RVR Outcome. Six studies reported RVR data in 1265 Caucasian patients of which 42% had the favourable IL-28B genotype. Seventy-seven percent of patients with the favourable IL-28B achieved RVR as compared to 65% of patients with the unfavourable genotype, with a pooled OR of 1.82 (95%CI: 1.12–2.96, P = 0.02) and moderate heterogeneity between studies (I 2 = 69%).

Among 350 patients who achieved RVR in three studies, 89% of 142 patients with the favourable IL-28B genotype and 85% of 208 patients with the unfavourable IL-28B genotype also achieved SVR (pooled OR: 1.37, 95%CI: 0.71–2.67, P = 0.35). In contrast, among 184 patients who did not achieve RVR, 78% of 68 patients with the favourable IL-28B and 50% of the 116 with the unfavourable IL-28B genotype achieved SVR (pooled OR: 3.29, 95%CI: 1.67–6.51, P = 0.001).

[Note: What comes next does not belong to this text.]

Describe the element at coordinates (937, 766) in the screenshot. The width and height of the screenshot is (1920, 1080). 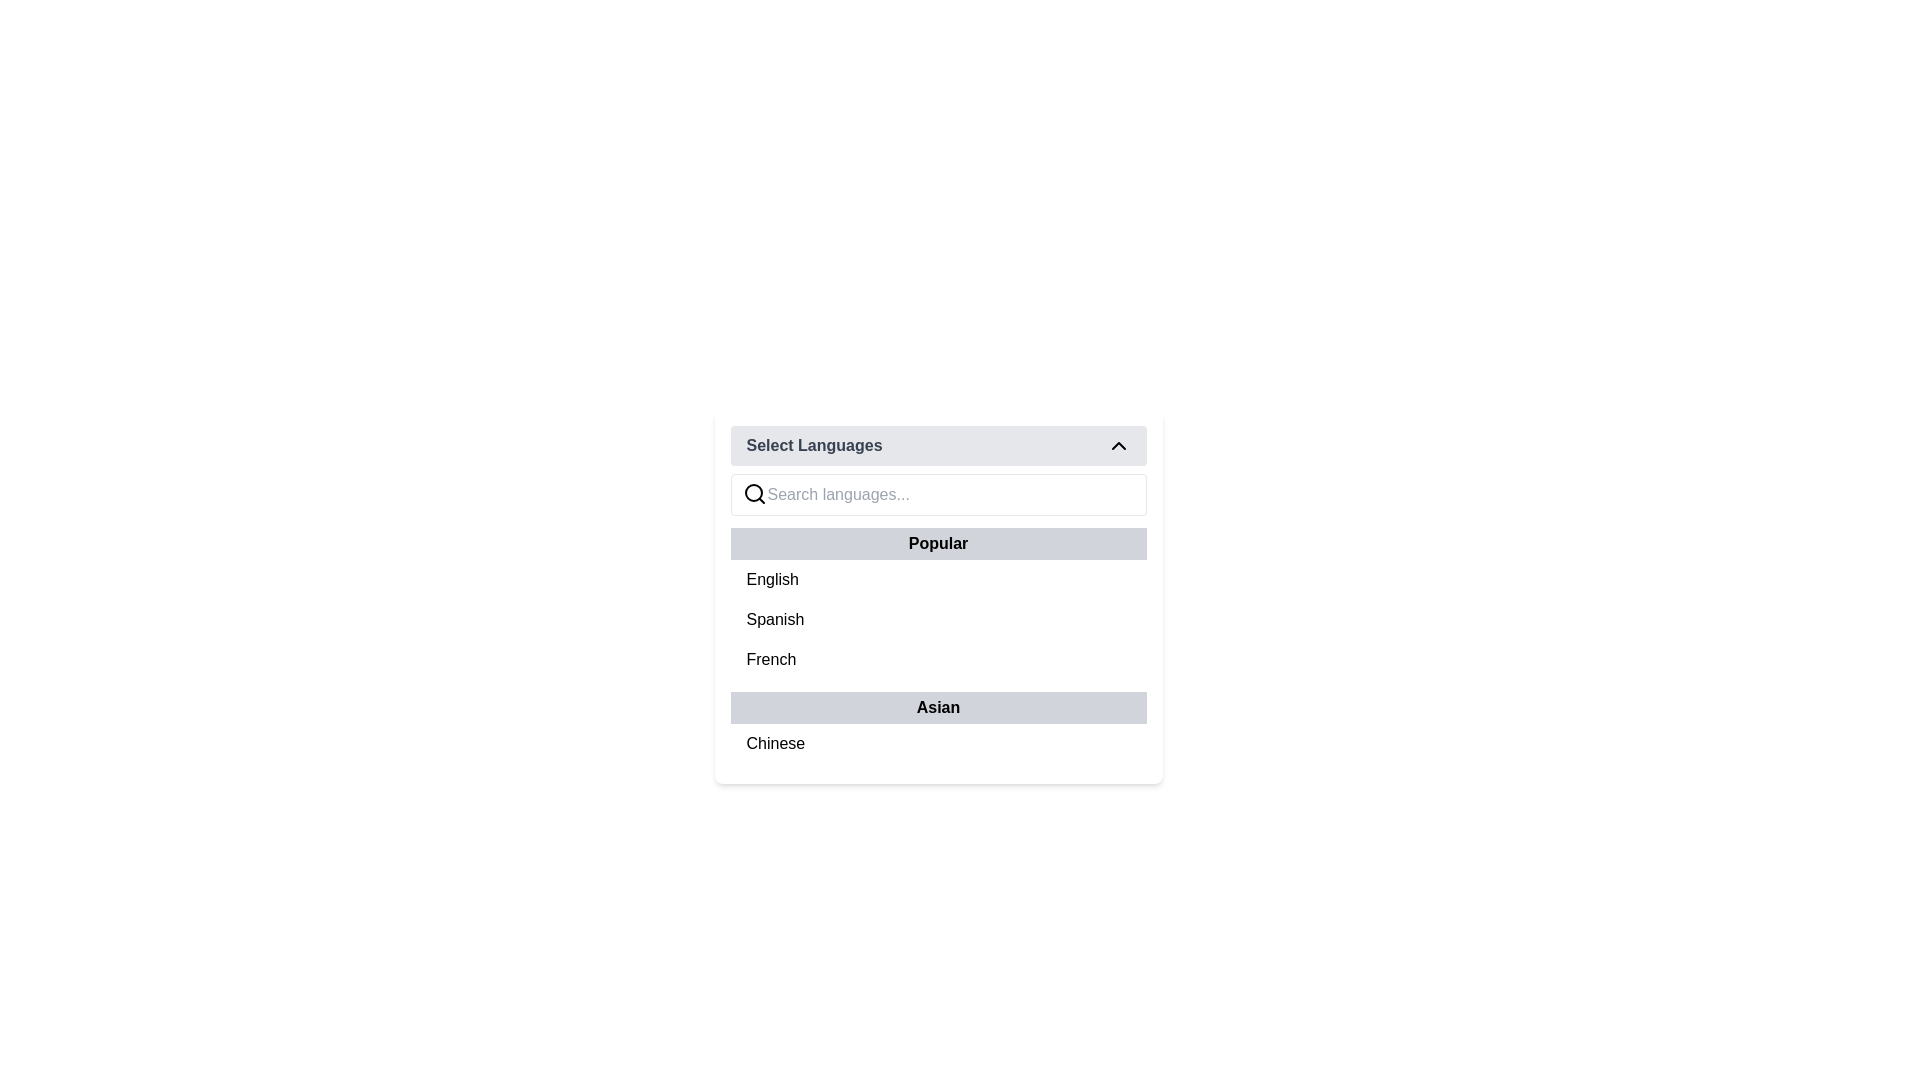
I see `the Asian languages list section, which is the second section` at that location.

Asians With HCV Genotype 2

SVR Outcome. There were five studies[20–24] of 833 Asian patients with HCV genotype 2 infection, in which 86% had the favourable IL-28B genotype. Overall, 86% of patients with the favourable IL-28B genotype achieved SVR, while 75% of patients with the unfavourable IL-28B genotype achieved SVR with a pooled OR of 1.99 (95%CI: 0.94–4.25, P = 0.07). There was low to moderate heterogeneity between studies (I 2 = 44%). In a subgroup analysis of the two studies that explicitly included only treatment naïve patients, the pooled OR of SVR was 1.54 (95%CI: 0.81–2.93, P = 0.18). Among the four low-quality studies, the pooled OR was 2.22 (95%CI: 01.14–4.35, P = 0.02).

RVR Outcome. In the two studies reporting RVR data, 88% of the 594 patients had the favourable IL-28B genotype. Eighty-two percent of patients with the favourable IL-28B genotype and 62% of patients with the unfavourable genotype achieved RVR, with a pooled OR of RVR of 2.39 (95%CI: 1.39–4.11, P = 0.002).

Pooled Analysis

After combining the 16 studies with 2432 patients, the pooled OR of SVR in patients with the favourable IL-28B genotype was 1.48 (95%CI: 1.09–2.02, P = 0.01). There was low heterogeneity between studies (I 2 = 34%). The pooled OR was 1.27 (95%CI: 0.95–1.69, P = 0.11) in the 10 studies with only treatment naïve patients and 1.44 (95%CI: 0.98–2.11, P = 0.06) among the seven high-quality studies. There was no evidence of publication bias by the Harbord or Peters tests (P = 0.69 and P = 0.33, respectively).